The price of green eggs and ham
I’m sitting in the United Club waiting for a flight to San Francisco. It’s jammed. Talking loudly behind me on a mobile phone is a guy so goofy that I can’t help but think of Dr. Seuss.
In the past 10 minutes, I learned he’s a sales manager. A competitor stole some accounts, and the guy he’s talking to is obviously a salesman whom this negatively affected. Sam, the Sales Manager, is giving him a buck-up speech, repeatedly telling him he knows many of the competitors’ big customers and that they’ll go hard after those accounts, even if they have to lose money. (Dr. Seuss famously wrote “Green Eggs and Ham” with only 50 words. I believe that Sam the Sales Manager might’ve used fewer in his conversation, but continually, as if they’d become more relevant by repetition.)
This conversation is wrong on many levels. In addition to talking about confidential information in a public setting—he used names of companies and people— he’s wasting his and his subordinate’s time, using extremely foul language, painting his competitor as an idiot and admitting to obtaining his competitor’s customer list in an underhanded way. If I’d listened another 10 minutes, I might’ve heard him admit to killing Jimmy Hoffa!
However, as boorish and unethical as this guy is, the one strategic sin that caught my ear was the price war that he’s starting for emotional reasons. Not so smart. Price wars destroy value for everyone involved.
Pricing must support your strategy. If you’re confident you’re the low-cost provider, you might strategically use pricing to grow your business as Walmart has. Its supply chain management is unequaled. Amazon is another company that strategically used price to gain share and volume. Its distribution model is much less costly than the old brick-and-mortar model.
You’ll not likely catch premium brands offering “everyday low prices” or selling products at cost to drive volume. It would be inconsistent with their strategy.

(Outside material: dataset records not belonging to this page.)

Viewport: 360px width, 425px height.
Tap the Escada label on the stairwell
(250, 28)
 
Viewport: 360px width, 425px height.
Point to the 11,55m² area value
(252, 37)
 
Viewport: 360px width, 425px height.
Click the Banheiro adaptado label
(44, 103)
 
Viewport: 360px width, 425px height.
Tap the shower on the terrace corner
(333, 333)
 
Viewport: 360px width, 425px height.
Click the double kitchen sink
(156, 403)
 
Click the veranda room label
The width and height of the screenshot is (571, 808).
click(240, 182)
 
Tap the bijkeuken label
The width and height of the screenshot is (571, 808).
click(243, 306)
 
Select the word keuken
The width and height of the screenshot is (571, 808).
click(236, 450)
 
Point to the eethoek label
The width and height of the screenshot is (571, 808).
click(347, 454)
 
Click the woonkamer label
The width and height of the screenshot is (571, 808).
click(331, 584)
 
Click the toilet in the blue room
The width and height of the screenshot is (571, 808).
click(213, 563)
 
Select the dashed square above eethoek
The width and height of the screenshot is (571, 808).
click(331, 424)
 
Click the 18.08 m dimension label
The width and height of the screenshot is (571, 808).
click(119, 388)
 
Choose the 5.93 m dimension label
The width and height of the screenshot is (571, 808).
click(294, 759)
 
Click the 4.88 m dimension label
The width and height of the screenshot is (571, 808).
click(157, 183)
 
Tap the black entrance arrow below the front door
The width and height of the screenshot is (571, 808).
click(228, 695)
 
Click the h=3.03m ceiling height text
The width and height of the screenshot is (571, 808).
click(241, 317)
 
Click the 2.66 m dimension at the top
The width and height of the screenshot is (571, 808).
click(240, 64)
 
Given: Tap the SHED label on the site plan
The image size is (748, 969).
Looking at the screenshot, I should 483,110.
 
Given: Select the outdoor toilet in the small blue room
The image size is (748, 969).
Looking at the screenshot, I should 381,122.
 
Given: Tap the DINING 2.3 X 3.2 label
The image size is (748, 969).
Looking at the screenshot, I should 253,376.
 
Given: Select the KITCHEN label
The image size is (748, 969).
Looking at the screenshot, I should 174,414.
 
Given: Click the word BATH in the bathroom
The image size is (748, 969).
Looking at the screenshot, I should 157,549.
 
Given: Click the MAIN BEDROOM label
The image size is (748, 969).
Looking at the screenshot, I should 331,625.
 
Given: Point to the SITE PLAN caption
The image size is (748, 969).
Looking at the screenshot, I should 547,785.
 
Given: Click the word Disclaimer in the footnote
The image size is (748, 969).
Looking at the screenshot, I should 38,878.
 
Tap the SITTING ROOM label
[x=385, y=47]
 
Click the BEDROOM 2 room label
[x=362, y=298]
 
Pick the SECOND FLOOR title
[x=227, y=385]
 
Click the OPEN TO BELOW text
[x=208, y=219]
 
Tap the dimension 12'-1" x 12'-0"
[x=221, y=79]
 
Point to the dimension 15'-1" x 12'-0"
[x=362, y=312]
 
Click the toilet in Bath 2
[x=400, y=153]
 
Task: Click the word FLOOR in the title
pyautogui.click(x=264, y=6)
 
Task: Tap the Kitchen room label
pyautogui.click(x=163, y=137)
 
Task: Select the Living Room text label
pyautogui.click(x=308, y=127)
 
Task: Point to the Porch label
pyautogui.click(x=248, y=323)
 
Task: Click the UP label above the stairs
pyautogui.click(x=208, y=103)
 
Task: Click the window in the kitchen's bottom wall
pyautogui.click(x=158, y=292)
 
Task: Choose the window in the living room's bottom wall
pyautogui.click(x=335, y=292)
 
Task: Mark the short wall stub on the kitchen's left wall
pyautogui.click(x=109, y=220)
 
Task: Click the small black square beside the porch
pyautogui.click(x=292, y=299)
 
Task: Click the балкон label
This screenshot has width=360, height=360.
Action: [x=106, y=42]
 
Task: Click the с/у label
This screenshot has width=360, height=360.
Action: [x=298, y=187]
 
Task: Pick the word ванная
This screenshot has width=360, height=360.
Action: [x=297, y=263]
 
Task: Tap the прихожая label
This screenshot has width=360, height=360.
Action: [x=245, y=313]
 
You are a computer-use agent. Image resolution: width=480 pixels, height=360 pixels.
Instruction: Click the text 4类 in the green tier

Loudmouth Sam is not thinking strategically; he’s thinking emotionally and probably worried about his commission. His company is trying to execute a differentiation strategy, and he’s turned the product into a commodity. It’ll be difficult to recover from this when he moves on to his next gig.
So, what strategic questions should Sam ask himself and his salesperson?
• What does it mean that this competitor so easily stole our business?
• Is our pricing reflective of the value we provide?
• What additional services or features could we offer to enhance our value?
• What services or features might we eliminate to reduce our cost?
• Why should our target customers buy from us versus our competitor?
When pricing and sales behavior are divorced from strategy, silly behavior results, whether on a boat or with a goat.